-- start Material --
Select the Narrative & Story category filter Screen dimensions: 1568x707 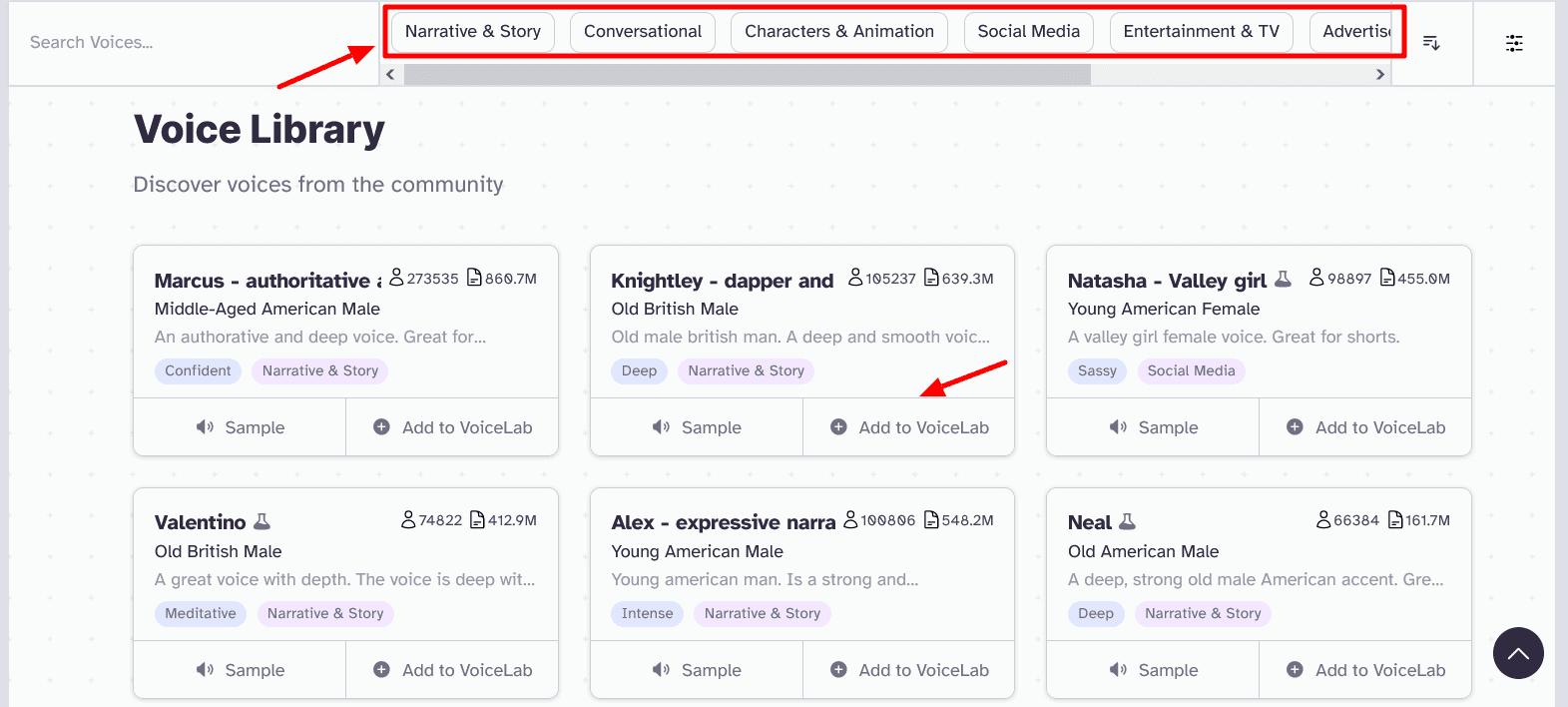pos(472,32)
-- end Material --
-- start Material --
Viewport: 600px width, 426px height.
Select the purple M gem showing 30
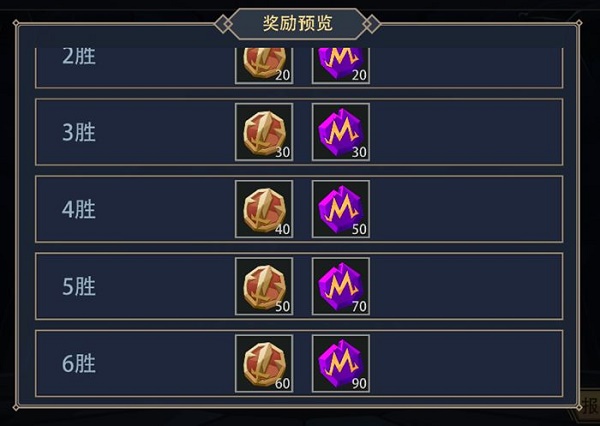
-- end Material --
-- start Material --
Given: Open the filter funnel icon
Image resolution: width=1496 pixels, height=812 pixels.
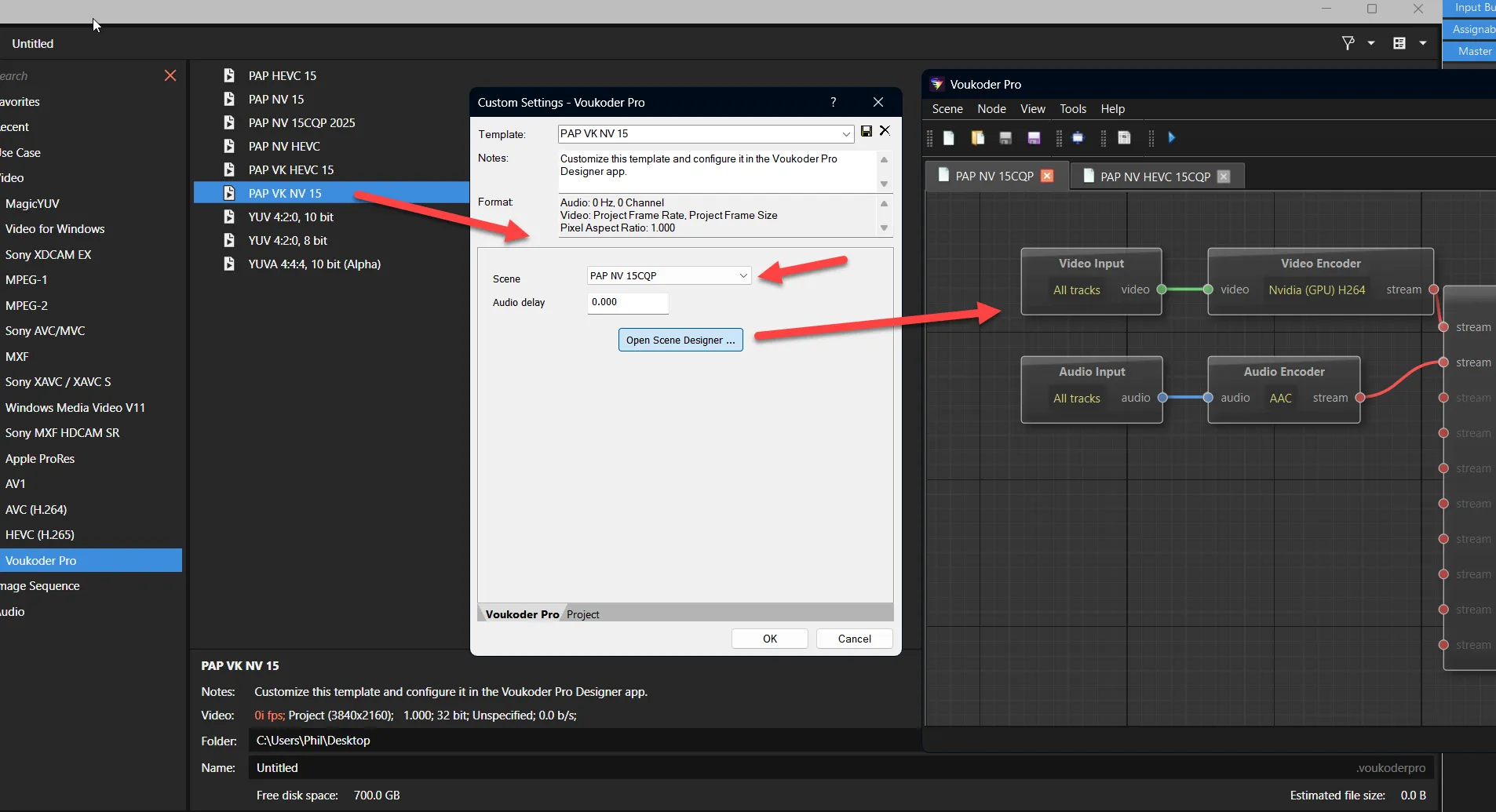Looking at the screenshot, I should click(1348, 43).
-- end Material --
Task description
Lay out as a numbered list everything from the line containing "Given: Open the filter funnel icon" down to the line containing "Looking at the", skipping blank lines and leaving the pictures out.

The completed task
1. Given: Open the filter funnel icon
2. Image resolution: width=1496 pixels, height=812 pixels.
3. Looking at the screenshot, I should click(1348, 43).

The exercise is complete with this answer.